A lo largo de mi investigación sobre Tosquelles, encontré experiencias y prácticas de las que él hablaba pero de las que no habían quedado rastros documentales. Lo único que sabíamos de ellas era que habían existido: como una carta que envió a Stalin en 1927 o su colaboración con trabajadoras sexuales durante la Guerra Civil española. Con Mireia Sallarès, partimos del concepto de «historia potencial» elaborado por la crítica de la fotografía Ariella Aïcha Azoulay para poder narrar estas experiencias dentro de un pasado que queríamos recordar.

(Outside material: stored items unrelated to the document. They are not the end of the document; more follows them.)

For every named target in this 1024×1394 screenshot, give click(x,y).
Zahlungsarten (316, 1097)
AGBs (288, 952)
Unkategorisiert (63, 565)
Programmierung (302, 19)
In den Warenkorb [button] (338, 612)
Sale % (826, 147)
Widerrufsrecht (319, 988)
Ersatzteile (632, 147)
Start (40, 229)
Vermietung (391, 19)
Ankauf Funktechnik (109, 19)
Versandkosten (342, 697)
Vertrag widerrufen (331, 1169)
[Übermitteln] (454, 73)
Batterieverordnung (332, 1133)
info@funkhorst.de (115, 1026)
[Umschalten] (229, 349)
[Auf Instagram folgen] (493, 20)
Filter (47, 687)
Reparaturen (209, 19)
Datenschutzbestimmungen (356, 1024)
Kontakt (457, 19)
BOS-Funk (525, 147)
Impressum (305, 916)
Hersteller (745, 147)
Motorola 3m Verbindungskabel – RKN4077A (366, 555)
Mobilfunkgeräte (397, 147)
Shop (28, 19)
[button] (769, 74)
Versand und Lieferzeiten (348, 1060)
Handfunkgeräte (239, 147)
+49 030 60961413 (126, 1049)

Pero, primero, debíamos hacerlas existir.

El regreso de Tosquelles a España coincidiría, al mismo tiempo, con la dictadura y la llegada de los psicofármacos a través de la industria farmacéutica, ¿se le puede atribuir a esos dos hechos traumáticos (cada uno a su manera) la invisibilización posterior de su figura y su labor?

Sí, Tosquelles pensaba que el mundo que había sido posible en torno a la psicoterapia institucional había muerto con los psicofármacos. Nunca rechazó la química, como en su trabajo con las curas de insulina o el electroshock, en colaboración con el psiquiatra y pensador de la descolonización Frantz Fanon en Saint-Alban. Sin embargo, esta dimensión médico-psiquiátrica no podía explorarse sin la dimensión social y socializadora: los talleres autogestionados por los internos, el club, la asamblea, el circo o el mercado. A su vuelta a Cataluña a finales de la década de 1960, el equipo del que formaba parte Tosquelles prohibió la entrada de las farmacéuticas en el hospital, el Institut Pere Mata de Reus. Durante el final de la dictadura y la transición, la psicoterapia de Tosquelles que deseaba transformar la institución desde dentro quedó eclipsada por otros planteamientos más vinculados a la antipsiquiatría y a las experiencias italianas de Franco Basaglia, las cuales buscaban deshacer los contornos de la institución.